Prof. Shafi Goldwasser, who is at both the Weizmann Institute and MIT, will receive the 2012 A.M. Turing Award, together with Prof. Silvio Micali of MIT. Goldwasser is only the third woman to receive the Award since its inception in 1966, and she is the third faculty member of the Weizmann Institute to receive what is considered to be the “Nobel Prize in computing.”

GOLDVASSER

Goldwasser and Micali’s work in the 1980s laid the foundations of modern cryptography – the science that, among other things, keeps your electronic transactions secure.

The basis of their work is a series of riffs on the concepts of probability and proof. For example, in their seminal “zero-knowledge interactive proofs” paper, they changed, forever, the paradigm of a mathematical proof that must be written down, step-by-step, page after page. Instead, they suggested that a proof can come out of a conversation between two parties – a “prover” and a “verifier.”

Laszlo Lovasz describes it thus:

It sounds paradoxical, but there is a scheme which allows the customer to convince the bank that he knows the password – without giving the slightest hint as to what the password is! ….The most interesting aspect of this scheme is that it extends the notion of a proof, thought (at least in classical mathematics) to be well established for more than 2000 years. In the classical sense, a proof is written down entirely by the author (whom we call the Prover), and then it is verified by the reader (whom we call the Verifier). Here, there is interaction between the Prover and the Verifier: The action taken by the Prover depends on the “questions” of the Verifier.

In other words, by asking a series of questions, each one randomly based on the answer to the previous question, the verifier can ascertain whether the prover has the mathematical proof -- without actually learning anything about the proof, itself. Obviously, using a method like this can keep your password from being stolen, but it can also be used by people working together online who want to jointly compute functions without giving away their data.

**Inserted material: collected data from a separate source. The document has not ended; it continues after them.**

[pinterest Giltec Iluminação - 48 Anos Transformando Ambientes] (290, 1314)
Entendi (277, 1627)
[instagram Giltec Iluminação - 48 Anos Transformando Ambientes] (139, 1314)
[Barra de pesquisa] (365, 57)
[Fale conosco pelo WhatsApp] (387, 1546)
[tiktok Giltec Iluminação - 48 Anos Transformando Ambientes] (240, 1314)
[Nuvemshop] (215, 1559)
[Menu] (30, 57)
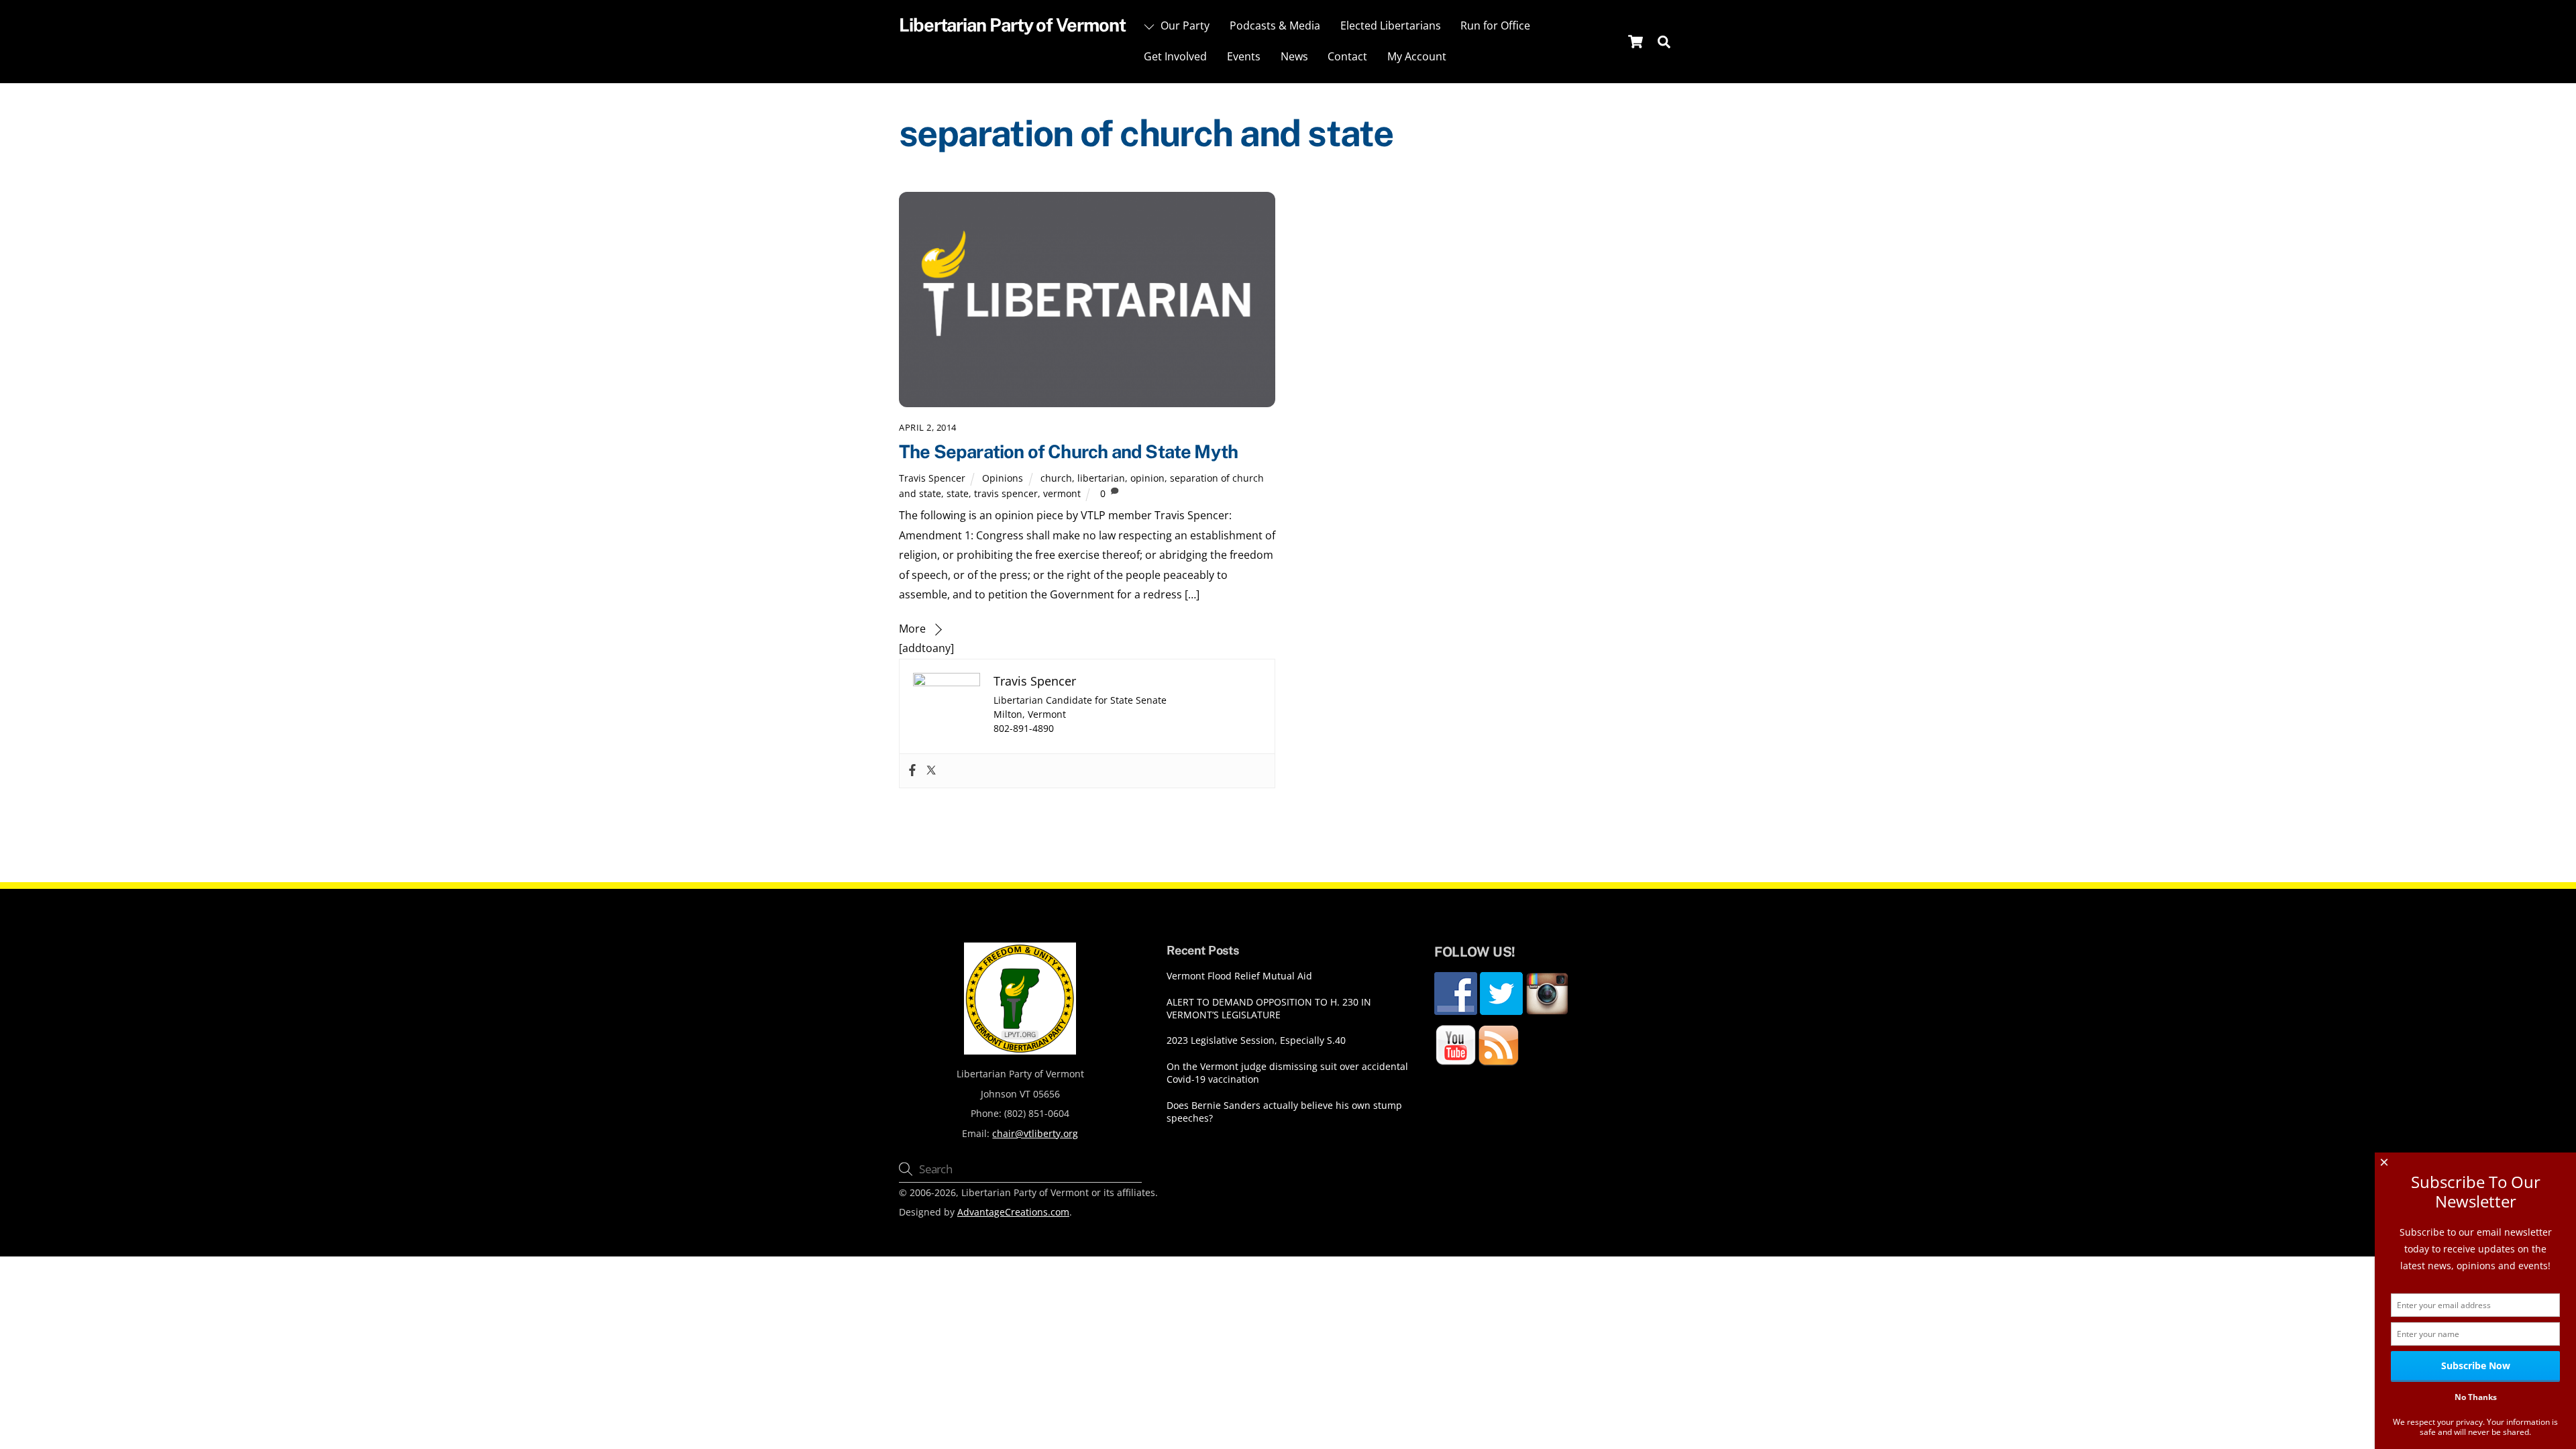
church (1056, 478)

In fact, Goldwasser and Micali’s work has major implications for the entire field of mathematics known as complexity theory. Lovasz imagines using the method to referee an “exponentially long paper”:

There is a way to write down a proof so that a referee can check the correctness of a theorem by reading only a tiny fraction of it. The proof becomes longer than necessary, but not much longer. The number of characters the referee has to read is only around the logarithm of the original proof length!

Just as important, says Goldwasser, you can use such methods to establish that a mathematical statement is not correct, by proving "non existence" of classical proofs.